Cape Wind spokesman Mark Rodgers defended the DPU’s decision to approve the contract.
“If opponents’ flawed interpretations were adopted, virtually all clean energy purchases by Massachusetts utilities would go to remotely-located projects that create zero jobs in Massachusetts and can’t deliver power to the state,” Rodgers said in a statement. “By contrast, Cape Wind will create up to 1,000 new jobs in Massachusetts, will deliver its power directly to eastern Massachusetts and will confer upon the state the first mover advantage in the U.S. offshore wind industry which means that needed supply chain jobs get created here first. These are some of the reasons why the Department of Public Utilities, after hearing all of the arguments of contract opponents, approved the long term power purchase contract between Cape Wind and National Grid as both necessary, cost-effective and in the public interest.”
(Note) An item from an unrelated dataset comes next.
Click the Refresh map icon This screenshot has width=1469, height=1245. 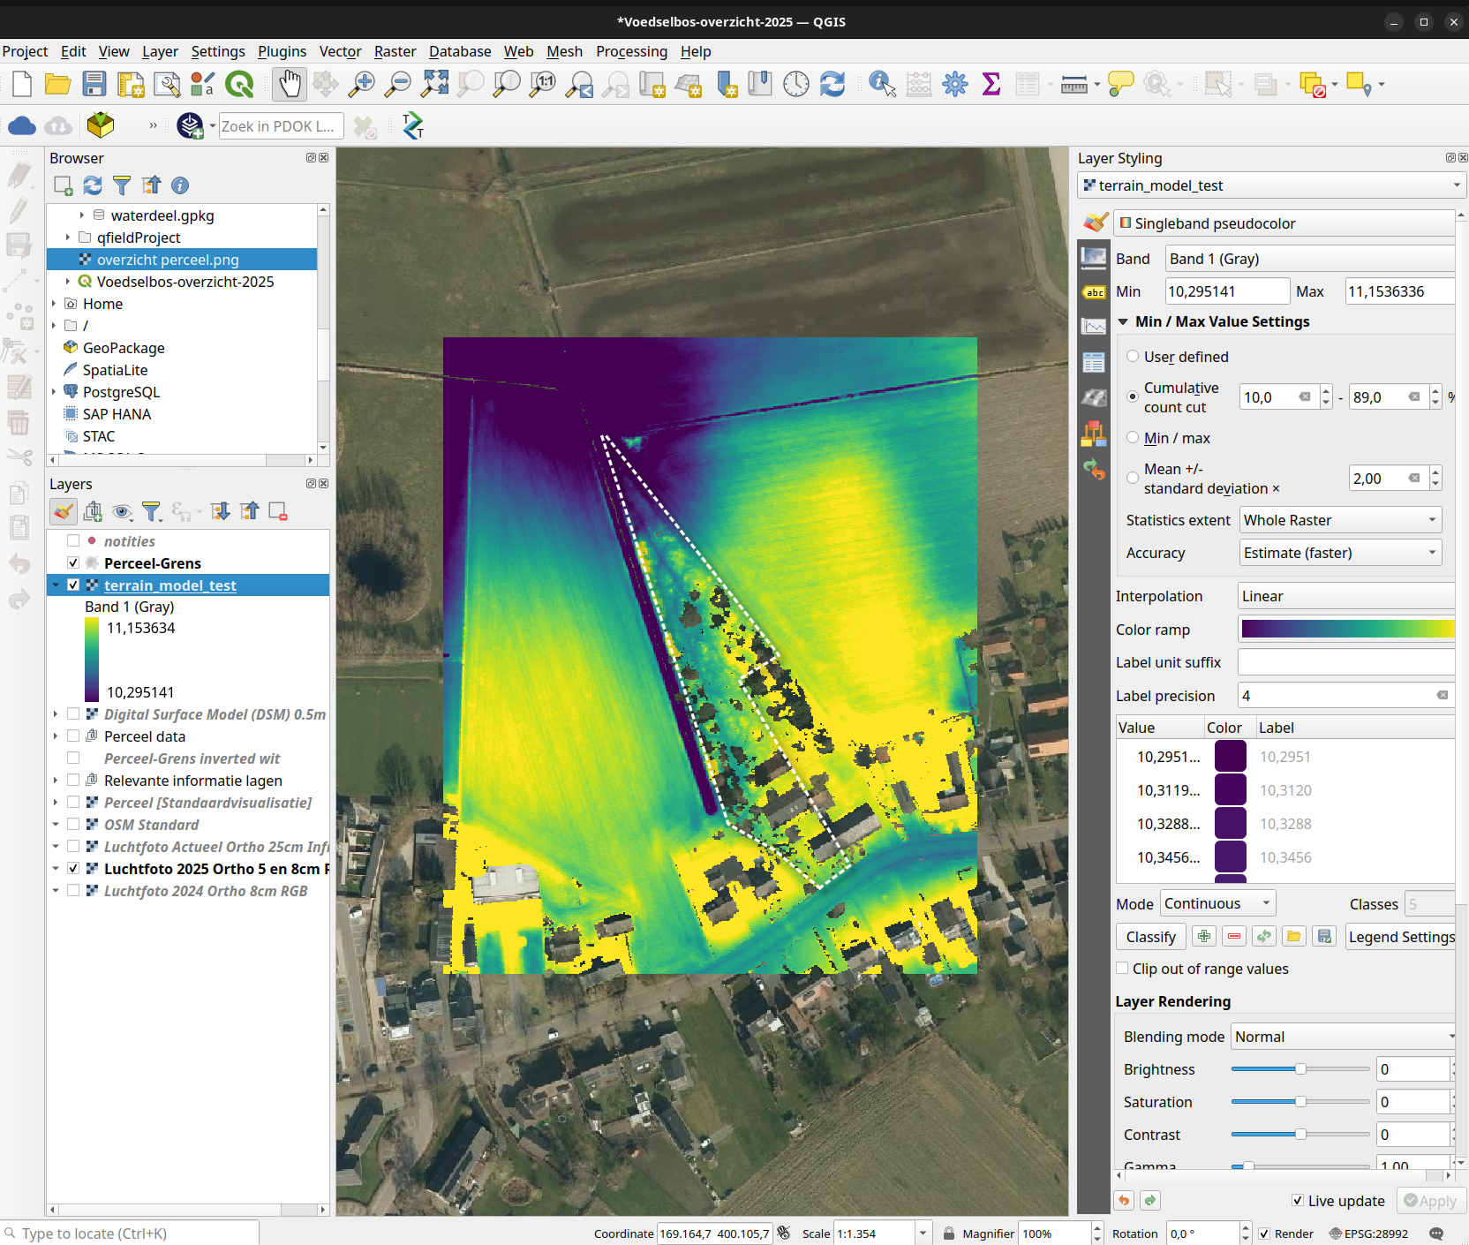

In June, the alliance applauded the SJC’s decision to deny a motion to dismiss evidence that the power purchase contract price levels were “two and a half times the cost of green energy from other providers,” according to the alliance.
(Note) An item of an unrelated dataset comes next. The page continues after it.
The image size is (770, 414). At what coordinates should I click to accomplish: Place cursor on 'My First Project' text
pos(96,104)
Attorney General Martha Coakley on Wednesday ruled that an initiative petition proposed by Cape Wind opponents was not eligible for the ballot. The plan would have forced competitive bidding for energy contracts, and Coakley contended that it “impermissibly takes private property without compensation.”
In a statement in response to Coakley’s ruling, Rodgers said, “We applaud the Attorney General for striking down as unconstitutional a ballot question being pushed by the coal and oil industry and waterfront mansion owners that would have devastated the clean energy industry in Massachusetts and taken away thousands of jobs.”
Senate Minority Leader Bruce Tarr (R-Gloucester) reacted to Coakley’s ruling with a statement.
“Finding and developing sources of alternative energy is important, and doing so should not be tainted by bidding and procurement practices that avoid competition and transparency,” Tarr said. “The way to advance alternative energy is to make it practical and cost-effective, and not to isolate it from the economic pressures that families and employers in Massachusetts are facing every day when it comes time to pay their electric bills. While voters have been denied their chance today to provide transparency in energy pricing, my hope is that they will soon have an opportunity to support this goal through the legislative process and that today’s ruling will not discourage any of us from pursuing the right path when it comes to buying and paying for electricity.”